**Exercise prompt:** Each entry below should be printed exactly as given.
··· Data extracts ···
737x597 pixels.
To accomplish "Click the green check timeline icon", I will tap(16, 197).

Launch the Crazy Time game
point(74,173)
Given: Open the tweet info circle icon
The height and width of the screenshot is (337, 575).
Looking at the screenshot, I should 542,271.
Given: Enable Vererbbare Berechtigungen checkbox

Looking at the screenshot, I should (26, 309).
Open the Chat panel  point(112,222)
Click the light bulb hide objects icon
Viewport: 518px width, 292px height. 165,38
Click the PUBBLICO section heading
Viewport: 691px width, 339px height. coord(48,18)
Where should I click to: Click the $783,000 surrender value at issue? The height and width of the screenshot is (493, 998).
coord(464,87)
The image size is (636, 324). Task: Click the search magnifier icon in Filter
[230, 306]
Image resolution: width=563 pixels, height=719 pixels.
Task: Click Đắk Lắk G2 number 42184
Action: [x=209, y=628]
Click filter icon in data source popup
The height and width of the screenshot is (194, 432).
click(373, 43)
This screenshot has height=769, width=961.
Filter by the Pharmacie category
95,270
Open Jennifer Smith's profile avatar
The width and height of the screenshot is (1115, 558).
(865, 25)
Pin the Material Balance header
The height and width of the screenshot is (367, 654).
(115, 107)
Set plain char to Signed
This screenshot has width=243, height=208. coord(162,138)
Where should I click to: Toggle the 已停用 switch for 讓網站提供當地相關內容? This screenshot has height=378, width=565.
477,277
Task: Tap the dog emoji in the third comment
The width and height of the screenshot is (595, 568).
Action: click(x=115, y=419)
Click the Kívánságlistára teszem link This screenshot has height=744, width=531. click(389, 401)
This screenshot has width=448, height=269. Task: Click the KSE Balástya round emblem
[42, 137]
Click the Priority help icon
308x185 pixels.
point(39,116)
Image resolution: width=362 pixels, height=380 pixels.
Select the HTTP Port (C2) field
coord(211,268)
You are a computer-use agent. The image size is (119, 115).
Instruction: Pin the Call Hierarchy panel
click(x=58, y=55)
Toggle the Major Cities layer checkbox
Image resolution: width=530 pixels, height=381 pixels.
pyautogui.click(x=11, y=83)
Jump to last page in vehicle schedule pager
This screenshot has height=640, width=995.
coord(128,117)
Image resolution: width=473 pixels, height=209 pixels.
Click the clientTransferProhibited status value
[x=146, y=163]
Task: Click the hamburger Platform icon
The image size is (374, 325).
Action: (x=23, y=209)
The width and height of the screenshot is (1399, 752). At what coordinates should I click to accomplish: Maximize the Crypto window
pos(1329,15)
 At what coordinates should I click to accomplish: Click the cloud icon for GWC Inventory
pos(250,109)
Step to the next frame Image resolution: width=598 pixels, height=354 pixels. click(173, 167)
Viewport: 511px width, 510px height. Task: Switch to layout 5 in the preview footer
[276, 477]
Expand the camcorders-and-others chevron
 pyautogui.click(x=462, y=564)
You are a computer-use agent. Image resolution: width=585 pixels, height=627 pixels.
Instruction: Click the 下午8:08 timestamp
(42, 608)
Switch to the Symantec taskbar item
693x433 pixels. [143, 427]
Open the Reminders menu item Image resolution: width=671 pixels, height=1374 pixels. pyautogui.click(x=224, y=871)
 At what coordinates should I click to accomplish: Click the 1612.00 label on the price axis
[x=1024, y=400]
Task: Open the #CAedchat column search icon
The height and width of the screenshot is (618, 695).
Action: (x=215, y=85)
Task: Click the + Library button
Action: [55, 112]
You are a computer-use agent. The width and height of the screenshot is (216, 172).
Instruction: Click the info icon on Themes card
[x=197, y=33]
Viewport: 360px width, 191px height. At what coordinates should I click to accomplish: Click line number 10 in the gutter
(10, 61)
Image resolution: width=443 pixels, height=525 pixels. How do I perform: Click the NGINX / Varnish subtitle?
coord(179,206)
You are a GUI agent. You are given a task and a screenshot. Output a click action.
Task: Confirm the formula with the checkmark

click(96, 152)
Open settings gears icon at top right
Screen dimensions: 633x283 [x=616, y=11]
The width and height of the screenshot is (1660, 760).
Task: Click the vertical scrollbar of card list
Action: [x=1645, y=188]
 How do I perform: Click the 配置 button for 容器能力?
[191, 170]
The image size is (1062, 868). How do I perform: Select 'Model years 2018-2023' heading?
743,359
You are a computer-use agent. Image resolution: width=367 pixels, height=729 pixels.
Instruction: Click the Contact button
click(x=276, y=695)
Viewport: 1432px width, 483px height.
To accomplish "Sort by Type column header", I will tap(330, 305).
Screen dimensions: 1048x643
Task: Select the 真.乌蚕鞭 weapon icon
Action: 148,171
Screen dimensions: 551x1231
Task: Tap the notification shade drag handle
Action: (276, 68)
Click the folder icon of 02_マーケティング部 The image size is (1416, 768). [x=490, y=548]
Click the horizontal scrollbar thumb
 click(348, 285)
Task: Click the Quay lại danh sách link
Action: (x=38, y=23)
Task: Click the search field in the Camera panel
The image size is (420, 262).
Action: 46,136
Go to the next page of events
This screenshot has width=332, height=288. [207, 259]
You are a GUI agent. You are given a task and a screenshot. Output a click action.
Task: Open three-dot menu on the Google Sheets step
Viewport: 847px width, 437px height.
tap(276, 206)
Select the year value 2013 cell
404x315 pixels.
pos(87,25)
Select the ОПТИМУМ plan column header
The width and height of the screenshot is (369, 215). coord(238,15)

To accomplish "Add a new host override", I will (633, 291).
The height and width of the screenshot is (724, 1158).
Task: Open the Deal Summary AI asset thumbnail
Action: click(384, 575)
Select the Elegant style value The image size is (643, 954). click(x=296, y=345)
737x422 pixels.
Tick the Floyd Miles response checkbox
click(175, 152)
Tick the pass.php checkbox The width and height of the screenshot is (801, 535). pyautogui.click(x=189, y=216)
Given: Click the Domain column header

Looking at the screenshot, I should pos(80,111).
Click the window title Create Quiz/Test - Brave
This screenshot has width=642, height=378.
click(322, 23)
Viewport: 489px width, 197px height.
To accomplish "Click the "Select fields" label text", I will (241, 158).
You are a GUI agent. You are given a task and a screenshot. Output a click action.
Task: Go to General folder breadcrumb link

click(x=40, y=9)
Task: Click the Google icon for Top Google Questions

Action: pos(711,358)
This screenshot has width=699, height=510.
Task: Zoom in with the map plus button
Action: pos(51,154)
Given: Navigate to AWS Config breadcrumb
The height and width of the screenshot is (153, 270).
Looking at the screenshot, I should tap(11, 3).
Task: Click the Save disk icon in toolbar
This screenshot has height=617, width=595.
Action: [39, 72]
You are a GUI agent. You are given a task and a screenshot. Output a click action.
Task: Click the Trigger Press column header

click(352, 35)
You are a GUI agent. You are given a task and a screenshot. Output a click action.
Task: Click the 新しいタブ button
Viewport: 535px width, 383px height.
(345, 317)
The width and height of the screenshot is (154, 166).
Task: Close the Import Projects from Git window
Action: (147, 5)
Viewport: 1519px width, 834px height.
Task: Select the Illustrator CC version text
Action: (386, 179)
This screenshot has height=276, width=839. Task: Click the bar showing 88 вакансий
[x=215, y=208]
···
**Final answer:**
737x597 pixels.
To accomplish "Click the green check timeline icon", I will tap(16, 197).

Launch the Crazy Time game
point(74,173)
Given: Open the tweet info circle icon
The height and width of the screenshot is (337, 575).
Looking at the screenshot, I should 542,271.
Given: Enable Vererbbare Berechtigungen checkbox

Looking at the screenshot, I should (26, 309).
Open the Chat panel  point(112,222)
Click the light bulb hide objects icon
Viewport: 518px width, 292px height. 165,38
Click the PUBBLICO section heading
Viewport: 691px width, 339px height. coord(48,18)
Where should I click to: Click the $783,000 surrender value at issue? The height and width of the screenshot is (493, 998).
coord(464,87)
The image size is (636, 324). Task: Click the search magnifier icon in Filter
[230, 306]
Image resolution: width=563 pixels, height=719 pixels.
Task: Click Đắk Lắk G2 number 42184
Action: [x=209, y=628]
Click filter icon in data source popup
The height and width of the screenshot is (194, 432).
click(373, 43)
This screenshot has height=769, width=961.
Filter by the Pharmacie category
95,270
Open Jennifer Smith's profile avatar
The width and height of the screenshot is (1115, 558).
(865, 25)
Pin the Material Balance header
The height and width of the screenshot is (367, 654).
(115, 107)
Set plain char to Signed
This screenshot has width=243, height=208. coord(162,138)
Where should I click to: Toggle the 已停用 switch for 讓網站提供當地相關內容? This screenshot has height=378, width=565.
477,277
Task: Tap the dog emoji in the third comment
The width and height of the screenshot is (595, 568).
Action: click(x=115, y=419)
Click the Kívánságlistára teszem link This screenshot has height=744, width=531. click(389, 401)
This screenshot has width=448, height=269. Task: Click the KSE Balástya round emblem
[42, 137]
Click the Priority help icon
308x185 pixels.
point(39,116)
Image resolution: width=362 pixels, height=380 pixels.
Select the HTTP Port (C2) field
coord(211,268)
You are a computer-use agent. The image size is (119, 115).
Instruction: Pin the Call Hierarchy panel
click(x=58, y=55)
Toggle the Major Cities layer checkbox
Image resolution: width=530 pixels, height=381 pixels.
pyautogui.click(x=11, y=83)
Jump to last page in vehicle schedule pager
This screenshot has height=640, width=995.
coord(128,117)
Image resolution: width=473 pixels, height=209 pixels.
Click the clientTransferProhibited status value
[x=146, y=163]
Task: Click the hamburger Platform icon
The image size is (374, 325).
Action: (x=23, y=209)
The width and height of the screenshot is (1399, 752). At what coordinates should I click to accomplish: Maximize the Crypto window
pos(1329,15)
 At what coordinates should I click to accomplish: Click the cloud icon for GWC Inventory
pos(250,109)
Step to the next frame Image resolution: width=598 pixels, height=354 pixels. click(173, 167)
Viewport: 511px width, 510px height. Task: Switch to layout 5 in the preview footer
[276, 477]
Expand the camcorders-and-others chevron
 pyautogui.click(x=462, y=564)
You are a computer-use agent. Image resolution: width=585 pixels, height=627 pixels.
Instruction: Click the 下午8:08 timestamp
(42, 608)
Switch to the Symantec taskbar item
693x433 pixels. [143, 427]
Open the Reminders menu item Image resolution: width=671 pixels, height=1374 pixels. pyautogui.click(x=224, y=871)
 At what coordinates should I click to accomplish: Click the 1612.00 label on the price axis
[x=1024, y=400]
Task: Open the #CAedchat column search icon
The height and width of the screenshot is (618, 695).
Action: (x=215, y=85)
Task: Click the + Library button
Action: [55, 112]
You are a computer-use agent. The width and height of the screenshot is (216, 172).
Instruction: Click the info icon on Themes card
[x=197, y=33]
Viewport: 360px width, 191px height. At what coordinates should I click to accomplish: Click line number 10 in the gutter
(10, 61)
Image resolution: width=443 pixels, height=525 pixels. How do I perform: Click the NGINX / Varnish subtitle?
coord(179,206)
You are a GUI agent. You are given a task and a screenshot. Output a click action.
Task: Confirm the formula with the checkmark

click(96, 152)
Open settings gears icon at top right
Screen dimensions: 633x283 [x=616, y=11]
The width and height of the screenshot is (1660, 760).
Task: Click the vertical scrollbar of card list
Action: [x=1645, y=188]
 How do I perform: Click the 配置 button for 容器能力?
[191, 170]
The image size is (1062, 868). How do I perform: Select 'Model years 2018-2023' heading?
743,359
You are a computer-use agent. Image resolution: width=367 pixels, height=729 pixels.
Instruction: Click the Contact button
click(x=276, y=695)
Viewport: 1432px width, 483px height.
To accomplish "Sort by Type column header", I will tap(330, 305).
Screen dimensions: 1048x643
Task: Select the 真.乌蚕鞭 weapon icon
Action: 148,171
Screen dimensions: 551x1231
Task: Tap the notification shade drag handle
Action: (276, 68)
Click the folder icon of 02_マーケティング部 The image size is (1416, 768). [x=490, y=548]
Click the horizontal scrollbar thumb
 click(348, 285)
Task: Click the Quay lại danh sách link
Action: (x=38, y=23)
Task: Click the search field in the Camera panel
The image size is (420, 262).
Action: 46,136
Go to the next page of events
This screenshot has width=332, height=288. [207, 259]
You are a GUI agent. You are given a task and a screenshot. Output a click action.
Task: Open three-dot menu on the Google Sheets step
Viewport: 847px width, 437px height.
tap(276, 206)
Select the year value 2013 cell
404x315 pixels.
pos(87,25)
Select the ОПТИМУМ plan column header
The width and height of the screenshot is (369, 215). coord(238,15)

To accomplish "Add a new host override", I will (633, 291).
The height and width of the screenshot is (724, 1158).
Task: Open the Deal Summary AI asset thumbnail
Action: click(384, 575)
Select the Elegant style value The image size is (643, 954). click(x=296, y=345)
737x422 pixels.
Tick the Floyd Miles response checkbox
click(175, 152)
Tick the pass.php checkbox The width and height of the screenshot is (801, 535). pyautogui.click(x=189, y=216)
Given: Click the Domain column header

Looking at the screenshot, I should pos(80,111).
Click the window title Create Quiz/Test - Brave
This screenshot has width=642, height=378.
click(322, 23)
Viewport: 489px width, 197px height.
To accomplish "Click the "Select fields" label text", I will (241, 158).
You are a GUI agent. You are given a task and a screenshot. Output a click action.
Task: Go to General folder breadcrumb link

click(x=40, y=9)
Task: Click the Google icon for Top Google Questions

Action: pos(711,358)
This screenshot has width=699, height=510.
Task: Zoom in with the map plus button
Action: pos(51,154)
Given: Navigate to AWS Config breadcrumb
The height and width of the screenshot is (153, 270).
Looking at the screenshot, I should tap(11, 3).
Task: Click the Save disk icon in toolbar
This screenshot has height=617, width=595.
Action: [39, 72]
You are a GUI agent. You are given a task and a screenshot. Output a click action.
Task: Click the Trigger Press column header

click(352, 35)
You are a GUI agent. You are given a task and a screenshot. Output a click action.
Task: Click the 新しいタブ button
Viewport: 535px width, 383px height.
(345, 317)
The width and height of the screenshot is (154, 166).
Task: Close the Import Projects from Git window
Action: (147, 5)
Viewport: 1519px width, 834px height.
Task: Select the Illustrator CC version text
Action: (386, 179)
This screenshot has height=276, width=839. Task: Click the bar showing 88 вакансий
[x=215, y=208]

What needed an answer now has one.